BEGIN TASK MATERIAL

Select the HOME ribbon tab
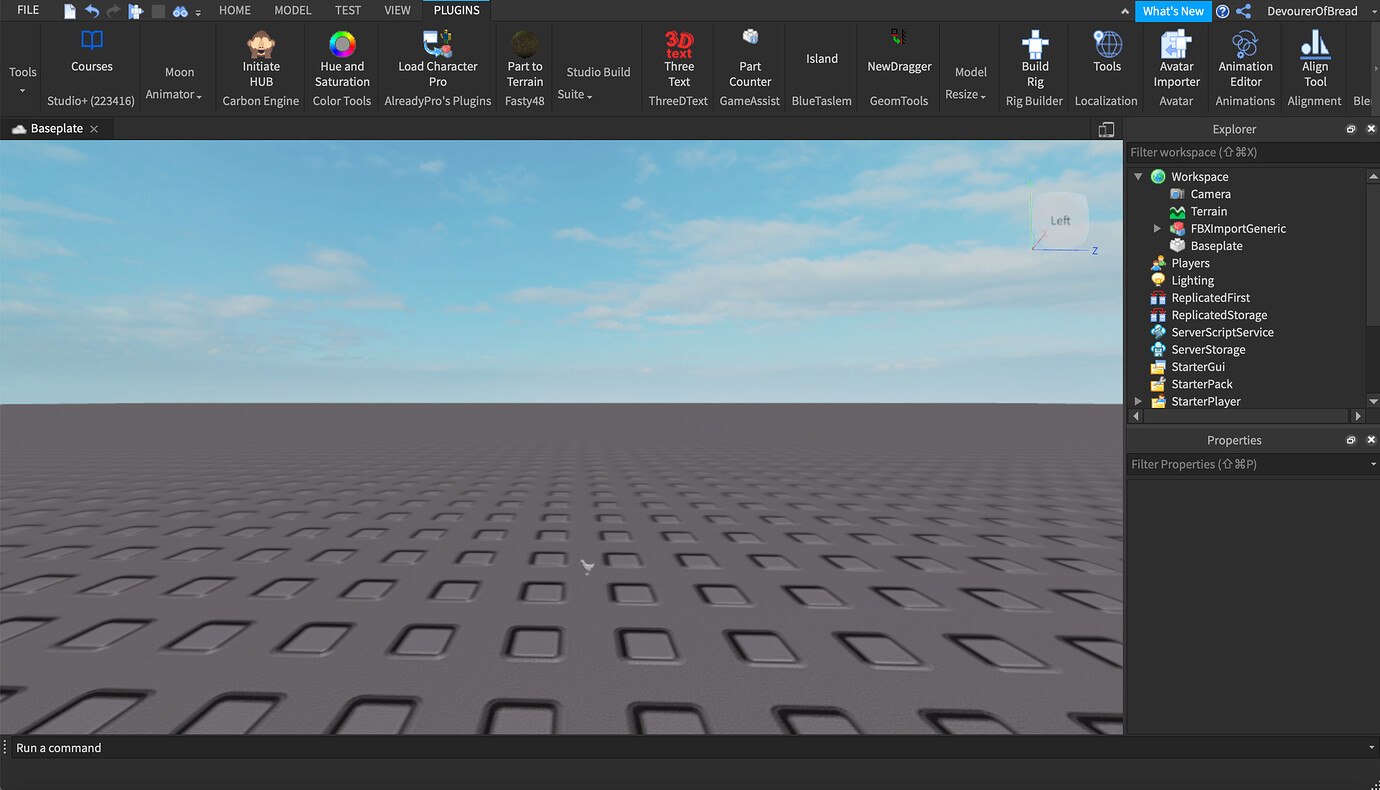 (x=235, y=10)
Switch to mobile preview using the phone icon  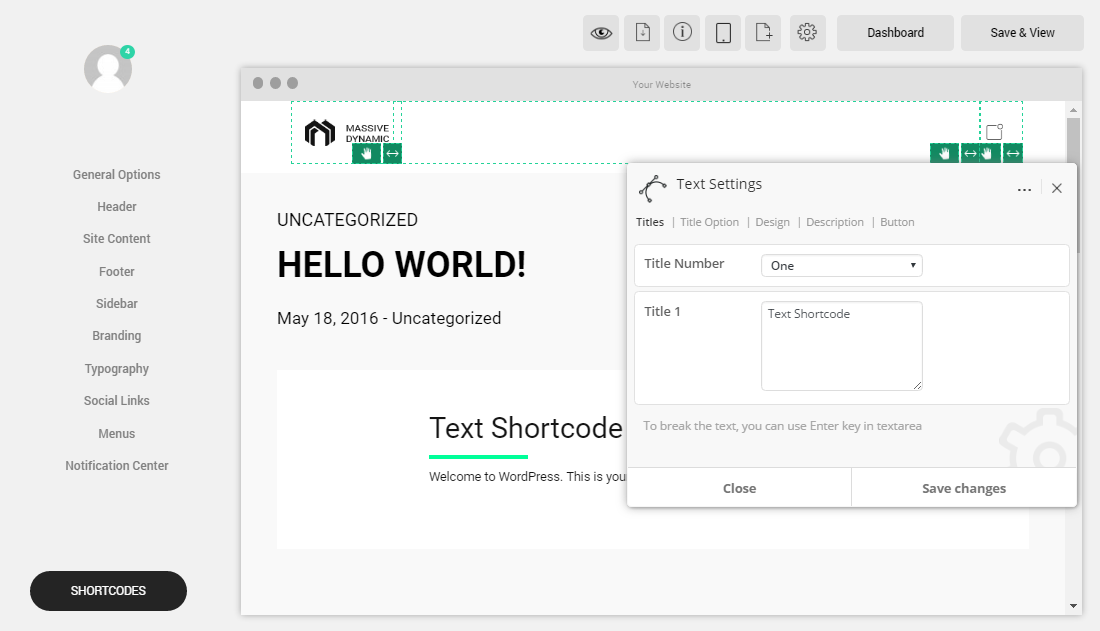pyautogui.click(x=723, y=32)
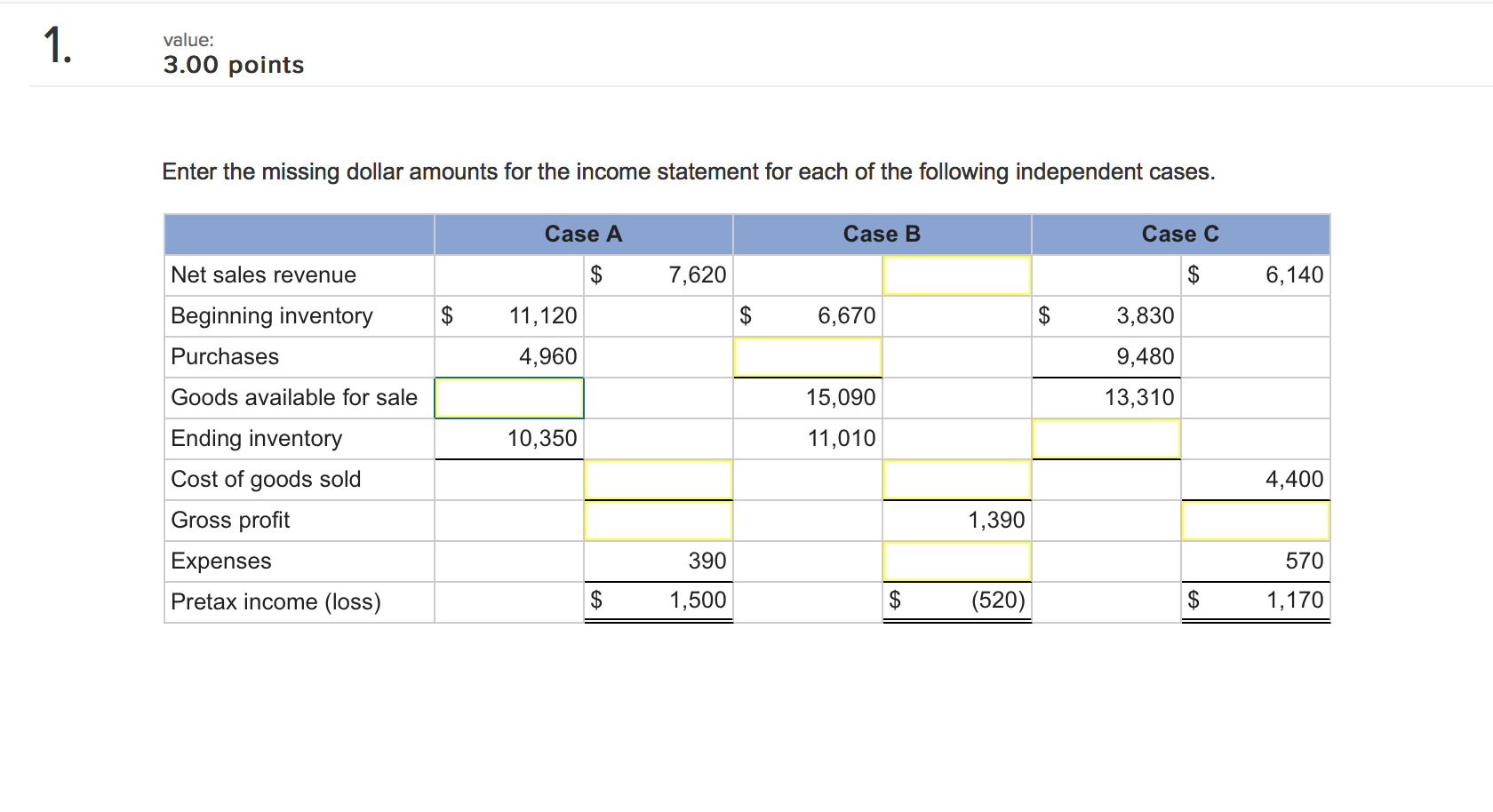Click the Case B column header

[x=881, y=234]
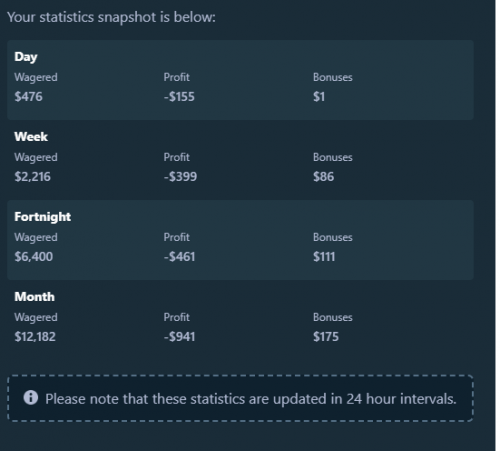Select the Month statistics heading
This screenshot has width=500, height=451.
34,297
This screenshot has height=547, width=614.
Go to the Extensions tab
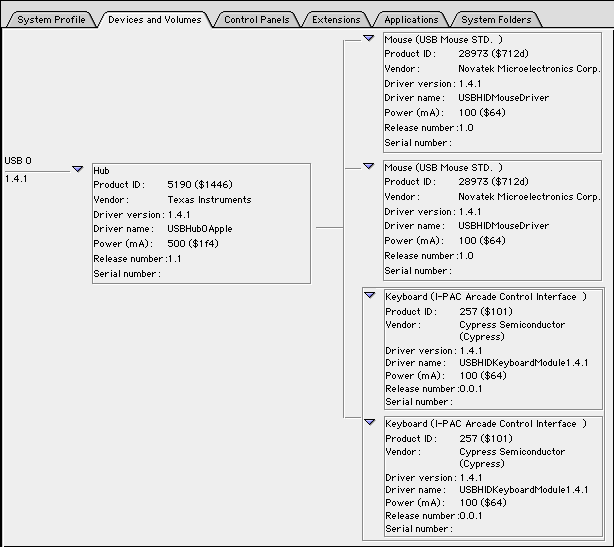[336, 19]
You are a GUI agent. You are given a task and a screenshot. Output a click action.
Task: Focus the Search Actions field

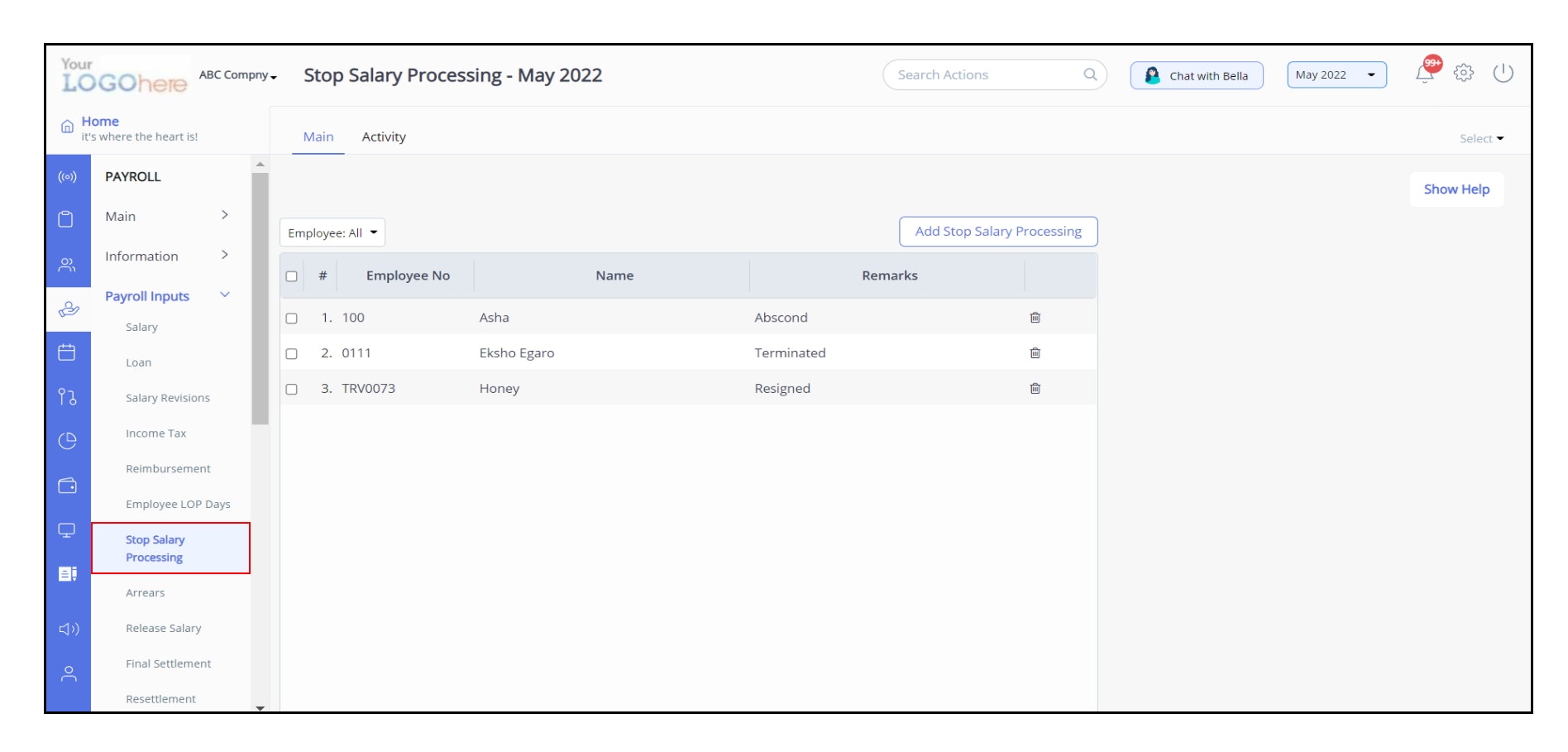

END TASK MATERIAL

In the entries above, find the line containing "Go to the Extensions tab"; transcribe exactly that line and every line after it through the end, and only those, omitting pictures.

WORKED SOLUTION:
Go to the Extensions tab
[336, 19]
You are a GUI agent. You are given a task and a screenshot. Output a click action.
Task: Focus the Search Actions field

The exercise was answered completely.